4. As two big personalities who care about some things everything, we have had some pretty epic fights. Our early ones were passionate in really bad ways...insults, throwing things, slamming doors... that sort of thing. But one in particular happened in my in-laws basement during the four months we lived with them after Hurricane Katrina. Newlyweds who have been evacuated from their life should not live with their parents. We were desperate and young and they opened their home, so we were grateful. But it was not easy. I don't remember what this particular fight was about (who ever does?) but what made this fight one of my favorite marital moments was what Grant hollered at me across the room as the fight reached it's peak. "You do not know how lucky you are. I have one flaw!".  As soon as the words left his mouth, I think he realized it was not going to go well for him after that. I instantly was laughing so hard I couldn't breathe. He lost all steam to continue fighting, gave up and joined me on the floor.

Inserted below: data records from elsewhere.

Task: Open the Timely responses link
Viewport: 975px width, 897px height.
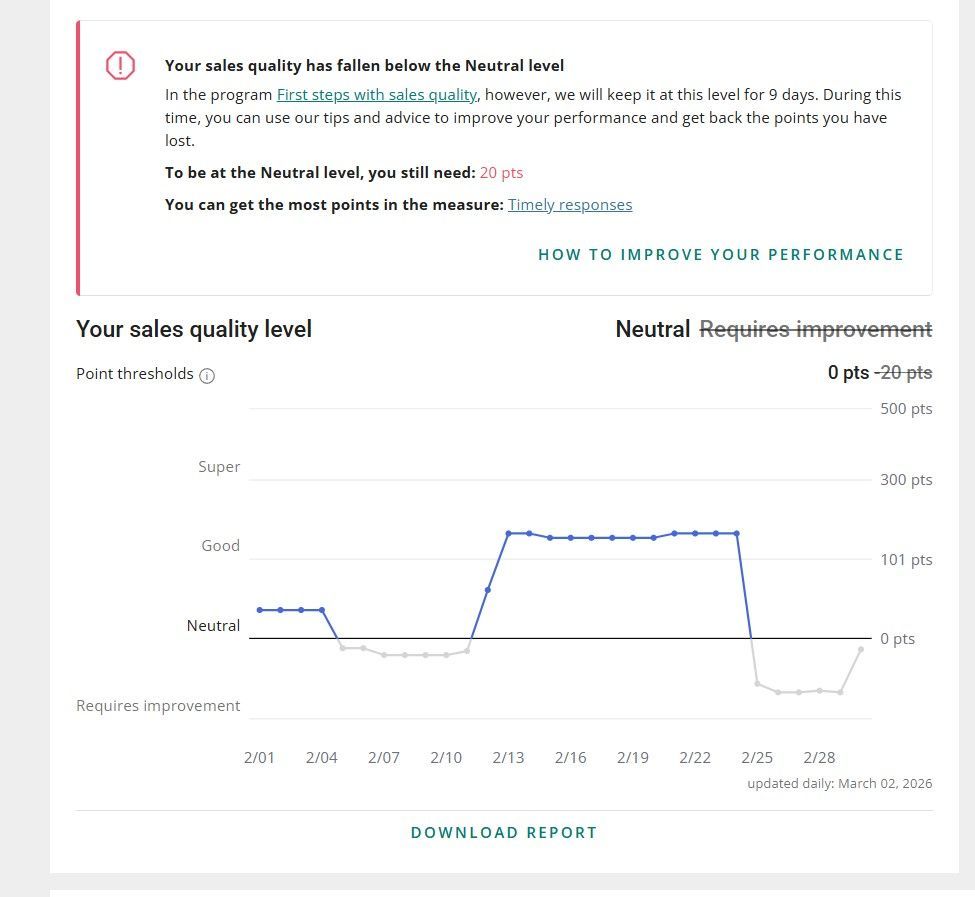Action: (x=570, y=205)
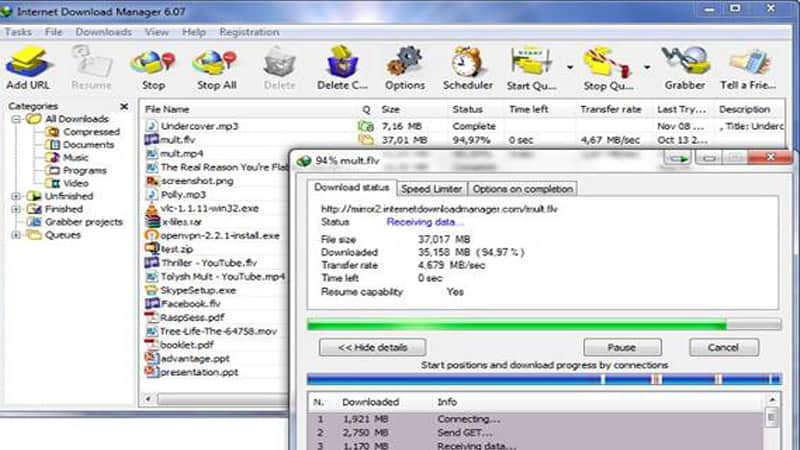Expand the Queues tree node
This screenshot has height=450, width=800.
[x=16, y=235]
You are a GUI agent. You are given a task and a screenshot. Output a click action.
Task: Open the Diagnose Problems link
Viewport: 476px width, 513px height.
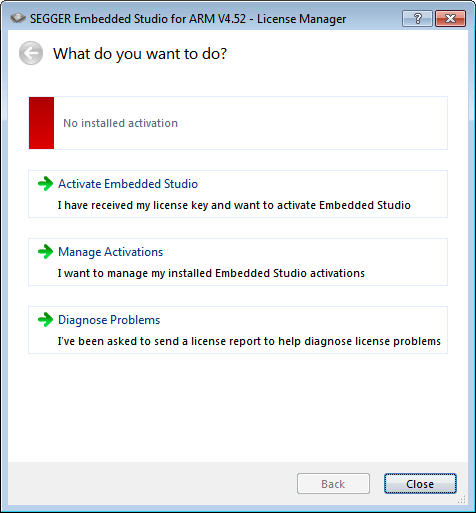point(109,320)
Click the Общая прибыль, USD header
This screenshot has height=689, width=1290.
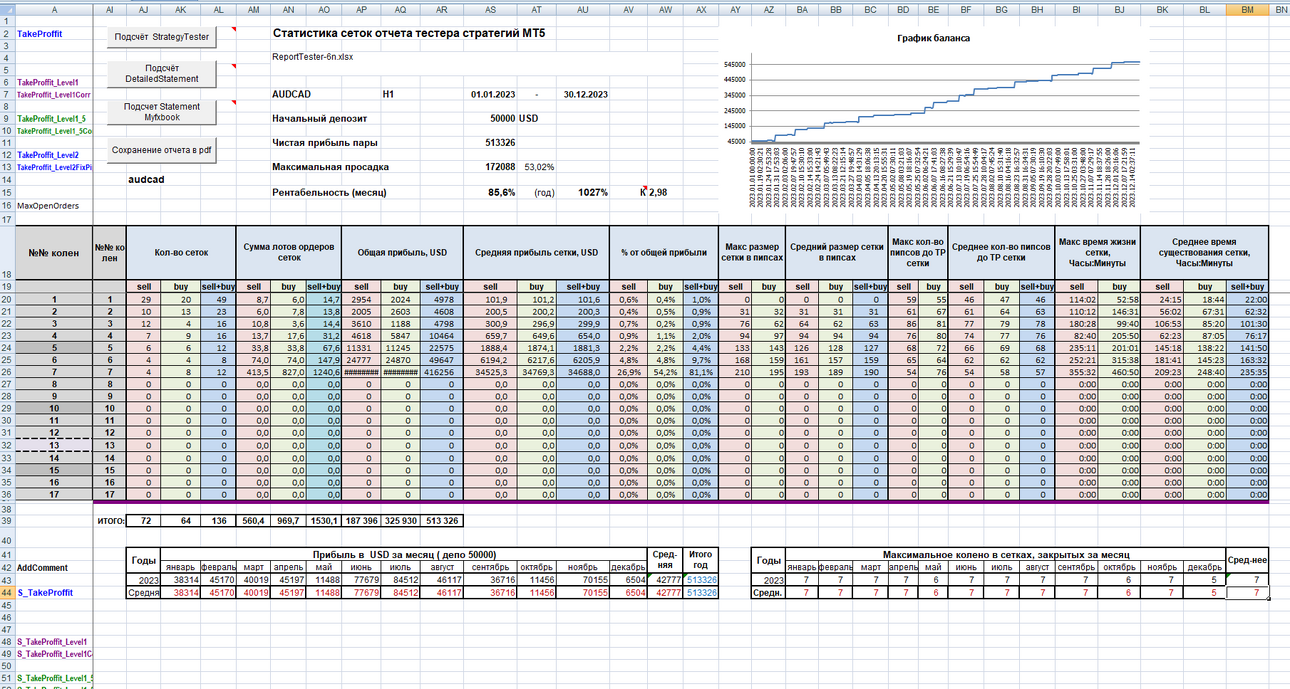pyautogui.click(x=397, y=253)

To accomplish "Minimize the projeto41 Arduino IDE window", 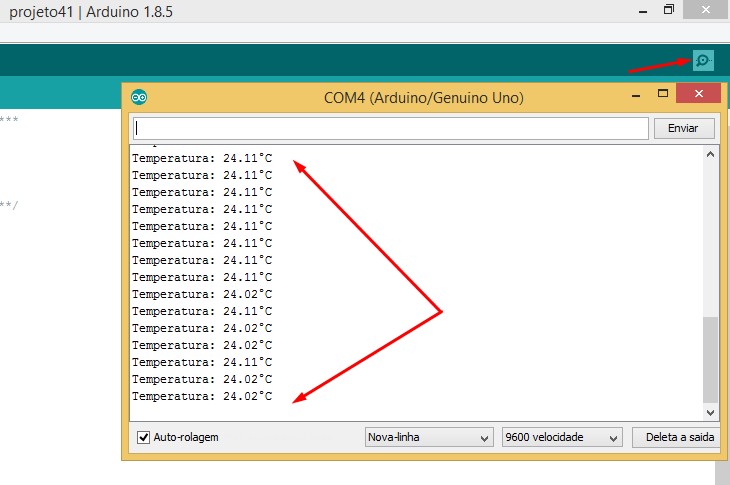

I don't remember if he ever told me what he thought his one flaw was. But he was right about one thing, I am lucky. Grant is the best thing that ever happened to me. And this isn't an exhaustive list of the best bits by any means, but when I think of defining moments or seasons in our life, these are some of my favorites.

And here are some selfies of us after a wedding we were both in this past weekend. Obviously, we think are hilarious.






4 comments:

  1. "You do not know how lucky you are. I have one flaw!".

    He sounds like my husband. :) That said, we are lucky.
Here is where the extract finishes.